Prompt 1: Reproduce word for word the part of the laundry passage that begins with the words containing "The other day" and ends with "and around me.".
Prompt 2: In the laundry passage, what happened to the top of the sock when the thread was tugged?

The other day I was doing laundry. As I transferred the now dry clothes from the dryer to the empty laundry basket in order to fold them, one of the socks had a thread dangling from the top of it. I tugged on the thread in the attempt to pull it off. Instead of ending up with a small piece of thread in my hand, the once short piece of thread grew longer and longer as the entire top of the sock came unraveled. Before I realized what was happening, the top of the sock was completely void of any elasticity to hold it in place on one’s leg. One small piece of loose thread led to the sock being rendered useless.
Lately I feel as though someone has pulled loose threads in me and around me.

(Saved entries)
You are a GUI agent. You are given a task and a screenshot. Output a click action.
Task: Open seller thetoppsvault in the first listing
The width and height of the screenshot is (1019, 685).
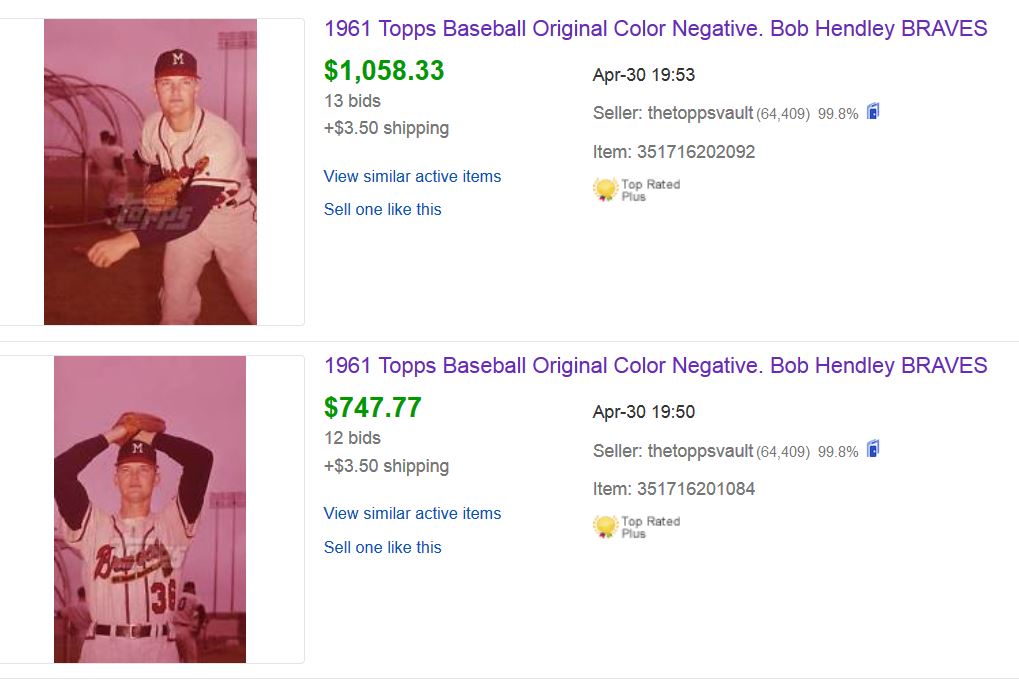click(x=700, y=113)
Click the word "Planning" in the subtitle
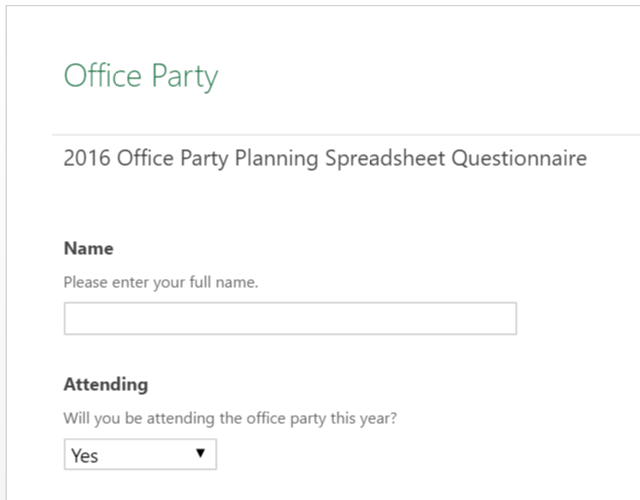The height and width of the screenshot is (500, 640). point(270,159)
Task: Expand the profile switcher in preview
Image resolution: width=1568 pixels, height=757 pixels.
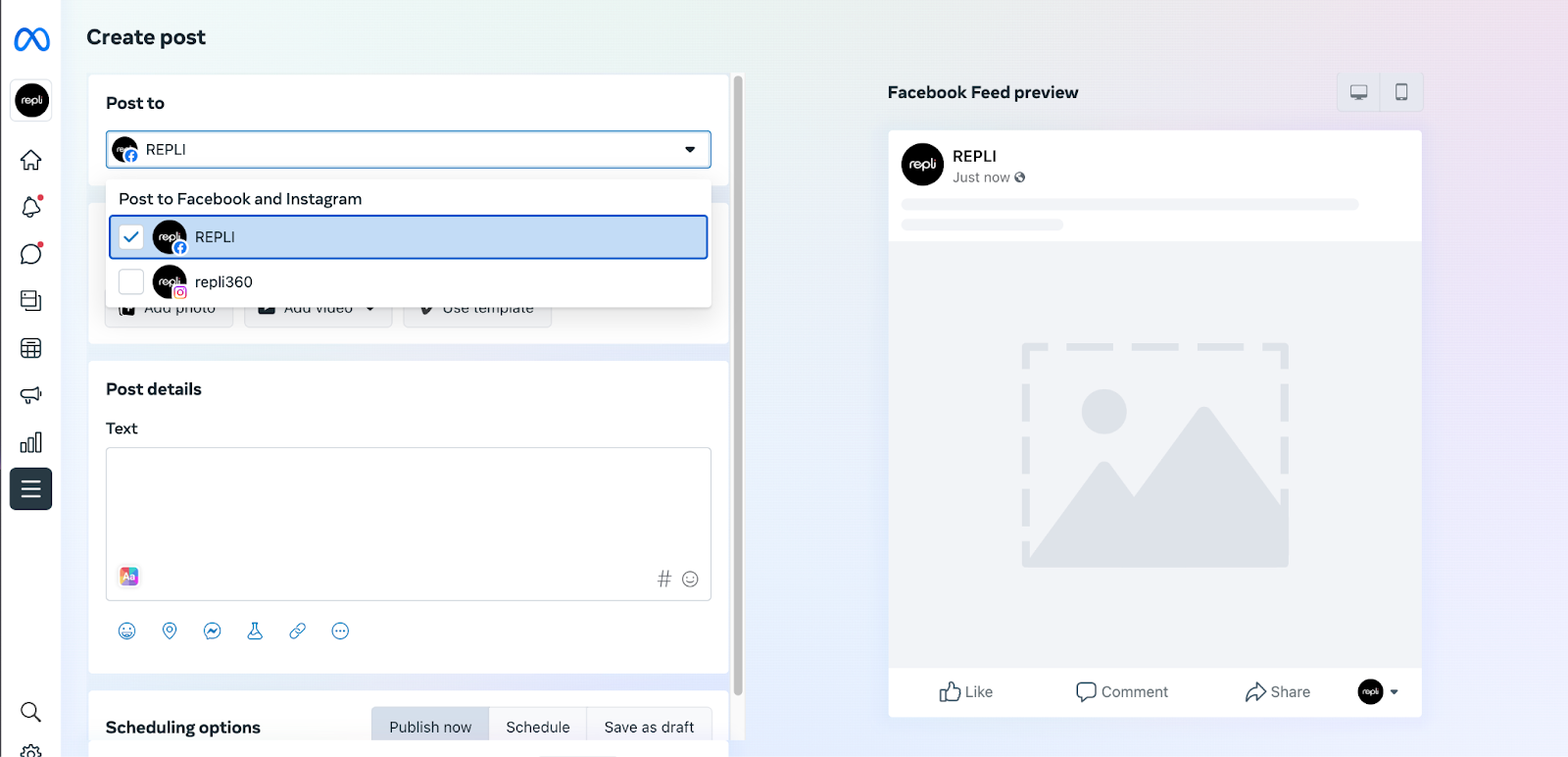Action: pos(1394,692)
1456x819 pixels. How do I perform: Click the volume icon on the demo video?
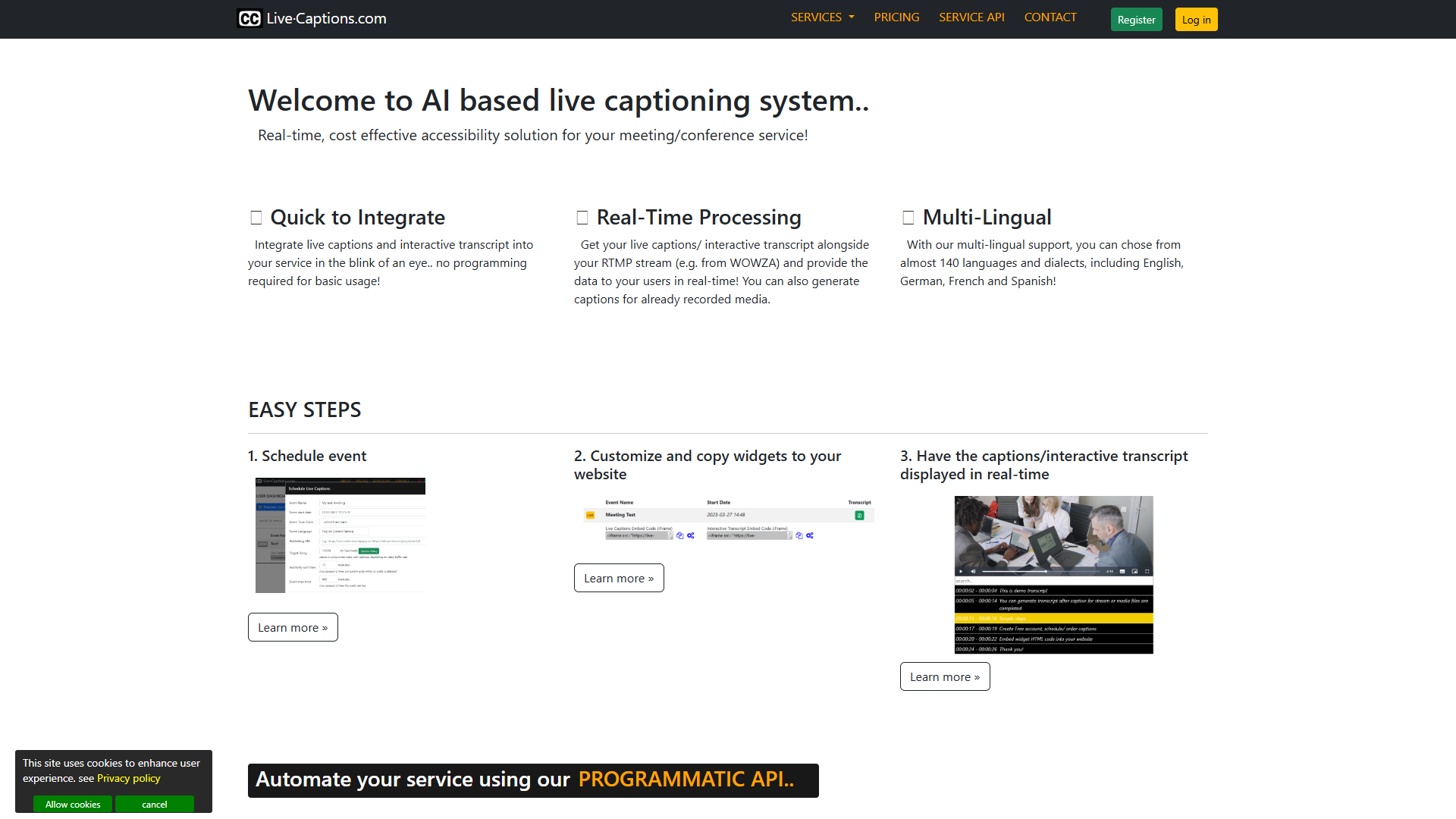(x=973, y=571)

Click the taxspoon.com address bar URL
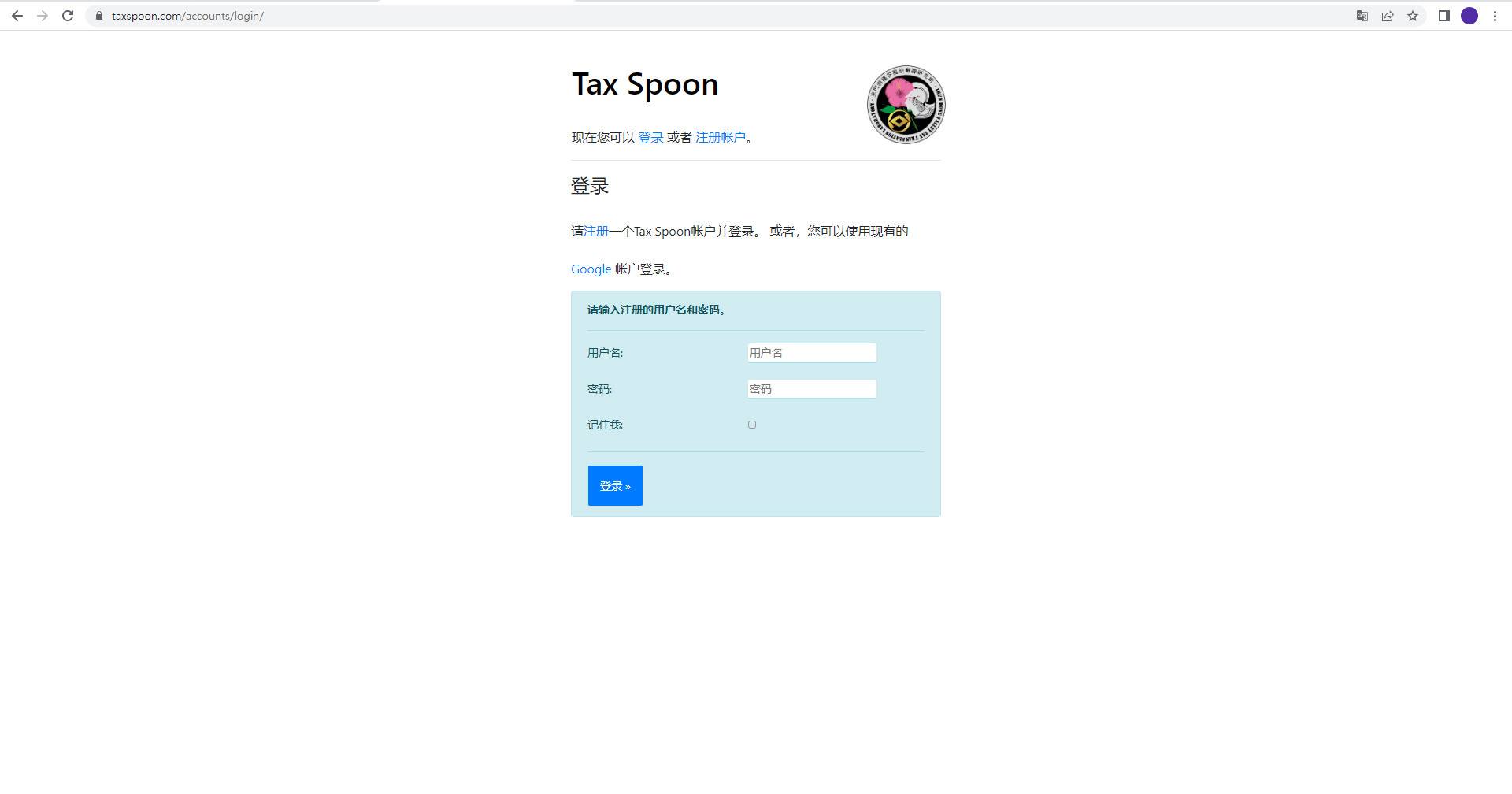[187, 16]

Response box 1:
The other day I was doing laundry. As I transferred the now dry clothes from the dryer to the empty laundry basket in order to fold them, one of the socks had a thread dangling from the top of it. I tugged on the thread in the attempt to pull it off. Instead of ending up with a small piece of thread in my hand, the once short piece of thread grew longer and longer as the entire top of the sock came unraveled. Before I realized what was happening, the top of the sock was completely void of any elasticity to hold it in place on one’s leg. One small piece of loose thread led to the sock being rendered useless.
Lately I feel as though someone has pulled loose threads in me and around me.

Response box 2: The entire top of the sock came unraveled and lost all its elasticity.